* What this exercise asks *
a) In the bastion host discussion, condense the paragraph beginning "Limiting the number of users is weird" into a bulleted list that keeps its main points.
b) In the paragraph of the bastion host discussion that opens with "If you are forced to use one," list every measure it recommends.
c) Write a continuation of the bastion host discussion, starting after its final sentence.

* Text segment *
* * * * * * *
There's a few weird things, but it's mostly okay.
Do not trust the firewall on the bastion host, if an attack can get into the bastion host, they can disable the firewall, so it cannot be used to limit egress. It's better than nothing, but consider using a firewall that's managed on a via a separate management network. I do agree that you should only allow SSH from a few known IPs.
Limiting the number of users is weird, and not recommended. Create all the accounts you need to provide individual accounts for the staff that need to access the bastion host, you will need that as things like HIPAA require named accounts for auditing. None of the accounts need any privileges other than the most basic. Users do not need sudo/root privileges on a jump host.
Other than those two complains, it's good recommendations.
A final recommendation: If you use AWS though, consider using Session Manager instead of SSH and drop the bastion host. You can still connect using the SSH command, using proxy command in OpenSSH, but no public IP or bastion host is required.
Twice I've seen Bastion Hosts compromised. Both times it practically gave the attackers the highest access. In one case it basically hid where the attack came from (compromised logs and all). In another it let them hijack an admin's password by reading his sudo.
IMHE, Bastion Hosts suck.
If you are forced to use one, send logs to a safer one-way storage encrypted and put tampering triggers everywhere you can in the Bastion Host. Also make sure you log outgoing connections. And make sure you can easily match incoming to outgoing.
If you absolutely have to use sudo on the Bastion Host force it to OTP only. Or if absolutely not possible, use 2FA, but this is a risk as something somewhere might not be properly protected and the password will leak. But the better way would be to have the bastion host run on some read-only image and not letting it upgrade or do any admin task at all. Maybe even remove admin users, SSH, the whole lot.
* * * * * * *
* Information supplied *
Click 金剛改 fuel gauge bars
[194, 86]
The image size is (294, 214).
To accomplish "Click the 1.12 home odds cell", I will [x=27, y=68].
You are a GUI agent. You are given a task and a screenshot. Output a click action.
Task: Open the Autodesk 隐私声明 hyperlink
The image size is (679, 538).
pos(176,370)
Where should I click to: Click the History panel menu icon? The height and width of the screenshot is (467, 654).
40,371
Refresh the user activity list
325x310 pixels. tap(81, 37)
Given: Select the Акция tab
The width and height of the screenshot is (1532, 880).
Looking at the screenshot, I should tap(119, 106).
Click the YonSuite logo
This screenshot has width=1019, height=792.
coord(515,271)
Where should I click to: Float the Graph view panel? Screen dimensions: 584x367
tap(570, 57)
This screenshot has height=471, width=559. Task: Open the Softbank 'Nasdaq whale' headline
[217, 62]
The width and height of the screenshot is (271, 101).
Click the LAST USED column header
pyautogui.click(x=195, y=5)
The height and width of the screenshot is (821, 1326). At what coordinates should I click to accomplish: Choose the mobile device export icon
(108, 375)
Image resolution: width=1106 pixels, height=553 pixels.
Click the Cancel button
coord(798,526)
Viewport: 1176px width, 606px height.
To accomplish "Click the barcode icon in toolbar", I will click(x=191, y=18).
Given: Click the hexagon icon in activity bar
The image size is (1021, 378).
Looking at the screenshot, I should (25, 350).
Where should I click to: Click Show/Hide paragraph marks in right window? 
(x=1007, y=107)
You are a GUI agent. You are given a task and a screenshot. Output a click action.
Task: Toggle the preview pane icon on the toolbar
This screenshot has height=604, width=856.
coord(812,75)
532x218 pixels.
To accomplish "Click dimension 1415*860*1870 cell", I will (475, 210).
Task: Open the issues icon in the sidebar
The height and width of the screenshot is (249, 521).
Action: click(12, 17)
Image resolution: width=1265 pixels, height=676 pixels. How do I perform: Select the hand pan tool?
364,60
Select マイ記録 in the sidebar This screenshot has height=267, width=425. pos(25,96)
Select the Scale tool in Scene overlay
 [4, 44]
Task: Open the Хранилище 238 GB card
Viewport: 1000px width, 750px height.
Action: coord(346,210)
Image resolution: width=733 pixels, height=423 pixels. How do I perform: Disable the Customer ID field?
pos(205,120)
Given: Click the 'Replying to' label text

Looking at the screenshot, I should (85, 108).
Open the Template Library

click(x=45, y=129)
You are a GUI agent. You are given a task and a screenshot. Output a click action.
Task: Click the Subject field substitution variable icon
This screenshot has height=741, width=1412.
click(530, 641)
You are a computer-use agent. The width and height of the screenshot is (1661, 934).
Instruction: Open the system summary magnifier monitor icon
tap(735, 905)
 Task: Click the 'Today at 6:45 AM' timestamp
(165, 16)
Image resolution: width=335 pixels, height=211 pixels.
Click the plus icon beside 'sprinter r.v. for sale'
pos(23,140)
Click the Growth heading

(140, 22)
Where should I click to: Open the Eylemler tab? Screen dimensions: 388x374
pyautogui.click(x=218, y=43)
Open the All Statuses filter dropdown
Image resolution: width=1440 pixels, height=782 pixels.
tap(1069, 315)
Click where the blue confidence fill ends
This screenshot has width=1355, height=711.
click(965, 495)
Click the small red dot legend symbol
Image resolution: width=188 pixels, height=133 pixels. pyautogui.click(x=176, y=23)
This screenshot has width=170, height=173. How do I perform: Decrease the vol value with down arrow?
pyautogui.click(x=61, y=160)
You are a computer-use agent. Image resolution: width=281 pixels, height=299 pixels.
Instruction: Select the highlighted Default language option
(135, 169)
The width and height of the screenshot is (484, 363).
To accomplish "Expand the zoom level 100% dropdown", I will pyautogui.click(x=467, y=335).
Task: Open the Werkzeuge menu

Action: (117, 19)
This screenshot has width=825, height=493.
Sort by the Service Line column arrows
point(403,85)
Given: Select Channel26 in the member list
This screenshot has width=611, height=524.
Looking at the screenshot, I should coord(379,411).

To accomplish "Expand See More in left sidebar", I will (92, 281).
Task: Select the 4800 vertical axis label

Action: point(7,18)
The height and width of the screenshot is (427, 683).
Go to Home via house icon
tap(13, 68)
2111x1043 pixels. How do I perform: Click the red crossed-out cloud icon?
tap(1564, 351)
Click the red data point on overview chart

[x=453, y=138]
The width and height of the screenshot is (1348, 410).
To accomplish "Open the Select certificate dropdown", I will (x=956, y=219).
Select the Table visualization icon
* * * * * * *
* The replies *
a)
- Limiting the number of users is odd and not recommended.
- Create an individual account for each staff member who needs access to the bastion host, because rules such as HIPAA require named accounts for auditing.
- Give every account only the most basic privileges.
- Users do not need sudo or root privileges on a jump host.

b)
- Send logs to safer, encrypted, one-way storage.
- Put tampering triggers everywhere possible in the bastion host.
- Log outgoing connections.
- Make sure incoming connections can easily be matched to outgoing ones.

c)
And related, do not have a single account with god-like access to everything. Isolate permissions. This is probably the hardest to get OK'd but it's the classic SPOF where they got you by the balls.
It does not seem to be mentioned here. But, my #1 hardening suggestion is install the Tripwire IDS (Intrusion Detection System). It is probably the best thing you could ever do for yourself as a system administrator. It integrity checks the entire file system. If anything happens to your system that you didn't authorize you're notified of it immediately. After initial install it is important to minimize and exclude false positives so that you end up with a system that rarely changes in ways you don't expect or can at least explain.
Another really useful tool is logwatch.
I actually caught an intruder this way hijacking my system several years ago. They removed rkhunter, chkrootkit and a variety of log files. And, modified lines in the last logged in users log. But, a combination of logwatch and tripwire caught it.
https://opensource.com/article/18/1/securing-linux-filesyste...
The premise sounds iffy ("SSH bastion hosts are an indispensable security enforcement stack for secure infrastructure access").
Every time you build some infrastructure, you expend scarce resources like engineering effort (=opportunity cost), time, money, and complexity by adding moving parts to your christmas tree of technology. You should always critically evaluate what's the most low hanging fruit you can invest in for a given end goal (eg improving security) considering the complexity costs. SSH bastions can be worth implementing in some situations, but not top of the list in many cases.
The next sentence starts talking about "security compliance standards" - you sometimes have to submit to doing stuff for reasons of ticking boxes, but it's important to remember when you're doing what's best for security and when you're going through motions mainly to tick boxes for someone else.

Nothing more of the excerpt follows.